DATA START

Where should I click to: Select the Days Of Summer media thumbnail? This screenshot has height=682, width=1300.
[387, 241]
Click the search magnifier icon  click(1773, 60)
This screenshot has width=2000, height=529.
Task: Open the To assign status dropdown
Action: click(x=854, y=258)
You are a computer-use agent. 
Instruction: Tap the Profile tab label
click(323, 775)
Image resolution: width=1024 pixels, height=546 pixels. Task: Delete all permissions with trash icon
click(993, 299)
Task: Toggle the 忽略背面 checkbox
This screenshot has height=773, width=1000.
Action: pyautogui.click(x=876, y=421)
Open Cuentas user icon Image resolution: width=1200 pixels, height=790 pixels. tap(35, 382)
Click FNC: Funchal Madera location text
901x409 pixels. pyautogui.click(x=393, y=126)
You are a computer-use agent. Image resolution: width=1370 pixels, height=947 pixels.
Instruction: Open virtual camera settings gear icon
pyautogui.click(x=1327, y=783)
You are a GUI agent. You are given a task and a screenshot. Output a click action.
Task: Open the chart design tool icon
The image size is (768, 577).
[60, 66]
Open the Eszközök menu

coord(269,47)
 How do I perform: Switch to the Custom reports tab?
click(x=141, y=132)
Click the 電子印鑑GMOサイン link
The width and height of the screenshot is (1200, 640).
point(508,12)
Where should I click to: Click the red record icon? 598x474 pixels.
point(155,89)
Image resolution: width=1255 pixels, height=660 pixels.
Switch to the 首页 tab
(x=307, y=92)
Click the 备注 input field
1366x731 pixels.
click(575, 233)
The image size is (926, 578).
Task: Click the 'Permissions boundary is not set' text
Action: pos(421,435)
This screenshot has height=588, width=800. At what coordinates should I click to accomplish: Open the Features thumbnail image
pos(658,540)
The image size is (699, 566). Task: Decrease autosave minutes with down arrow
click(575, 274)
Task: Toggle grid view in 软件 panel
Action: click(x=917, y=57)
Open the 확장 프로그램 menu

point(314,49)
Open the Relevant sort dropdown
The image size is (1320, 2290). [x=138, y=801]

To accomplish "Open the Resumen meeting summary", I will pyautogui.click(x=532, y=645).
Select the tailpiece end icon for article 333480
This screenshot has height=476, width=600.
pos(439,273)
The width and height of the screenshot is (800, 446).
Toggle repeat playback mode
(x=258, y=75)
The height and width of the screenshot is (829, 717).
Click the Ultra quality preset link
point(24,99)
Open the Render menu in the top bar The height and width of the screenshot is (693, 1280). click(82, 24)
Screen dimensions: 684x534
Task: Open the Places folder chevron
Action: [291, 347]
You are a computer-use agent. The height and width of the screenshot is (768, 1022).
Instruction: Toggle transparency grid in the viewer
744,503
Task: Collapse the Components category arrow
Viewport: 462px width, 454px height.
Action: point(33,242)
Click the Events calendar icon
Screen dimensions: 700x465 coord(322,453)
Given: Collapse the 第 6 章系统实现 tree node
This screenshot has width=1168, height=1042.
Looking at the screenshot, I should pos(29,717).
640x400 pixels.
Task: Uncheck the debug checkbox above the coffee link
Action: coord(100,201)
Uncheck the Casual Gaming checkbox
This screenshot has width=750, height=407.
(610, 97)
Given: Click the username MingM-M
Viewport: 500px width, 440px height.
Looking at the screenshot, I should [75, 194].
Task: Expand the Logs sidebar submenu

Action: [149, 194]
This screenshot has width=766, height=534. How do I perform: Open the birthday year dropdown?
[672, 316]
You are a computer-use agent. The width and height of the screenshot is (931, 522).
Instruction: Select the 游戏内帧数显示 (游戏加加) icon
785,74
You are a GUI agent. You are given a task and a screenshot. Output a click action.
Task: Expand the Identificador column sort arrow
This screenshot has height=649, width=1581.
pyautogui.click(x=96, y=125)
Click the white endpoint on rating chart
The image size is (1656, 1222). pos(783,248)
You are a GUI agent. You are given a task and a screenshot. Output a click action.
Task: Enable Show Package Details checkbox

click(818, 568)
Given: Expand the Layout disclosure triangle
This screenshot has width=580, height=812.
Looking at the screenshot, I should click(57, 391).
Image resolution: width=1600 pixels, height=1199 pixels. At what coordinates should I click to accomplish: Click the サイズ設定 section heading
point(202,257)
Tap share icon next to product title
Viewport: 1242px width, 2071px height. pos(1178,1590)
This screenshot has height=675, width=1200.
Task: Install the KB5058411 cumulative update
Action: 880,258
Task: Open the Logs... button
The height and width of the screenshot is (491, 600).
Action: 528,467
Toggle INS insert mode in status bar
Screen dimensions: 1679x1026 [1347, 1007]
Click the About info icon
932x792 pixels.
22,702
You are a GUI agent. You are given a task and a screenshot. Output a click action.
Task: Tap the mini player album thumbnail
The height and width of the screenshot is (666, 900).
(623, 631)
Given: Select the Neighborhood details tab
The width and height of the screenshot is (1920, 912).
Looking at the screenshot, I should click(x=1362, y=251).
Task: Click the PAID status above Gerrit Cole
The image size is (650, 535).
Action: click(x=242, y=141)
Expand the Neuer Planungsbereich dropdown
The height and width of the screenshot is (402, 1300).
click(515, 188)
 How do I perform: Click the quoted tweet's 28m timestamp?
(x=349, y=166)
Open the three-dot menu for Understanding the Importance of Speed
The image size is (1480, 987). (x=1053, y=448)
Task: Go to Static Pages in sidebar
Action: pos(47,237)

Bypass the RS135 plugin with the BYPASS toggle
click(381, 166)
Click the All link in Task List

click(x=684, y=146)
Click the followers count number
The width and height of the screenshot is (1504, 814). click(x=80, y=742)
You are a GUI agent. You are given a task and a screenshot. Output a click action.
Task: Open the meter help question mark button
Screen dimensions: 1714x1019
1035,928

DATA END

* **WORK INSTRUCTIONS**
The reply should consist solely of the lines above from the one that has "You are a computer-use agent. The height" through the one that has "Given: Collapse the 第 6 章系统实现 tree node", reproduced exactly.

* **YOUR RESPONSE**
You are a computer-use agent. The height and width of the screenshot is (768, 1022).
Instruction: Toggle transparency grid in the viewer
744,503
Task: Collapse the Components category arrow
Viewport: 462px width, 454px height.
Action: point(33,242)
Click the Events calendar icon
Screen dimensions: 700x465 coord(322,453)
Given: Collapse the 第 6 章系统实现 tree node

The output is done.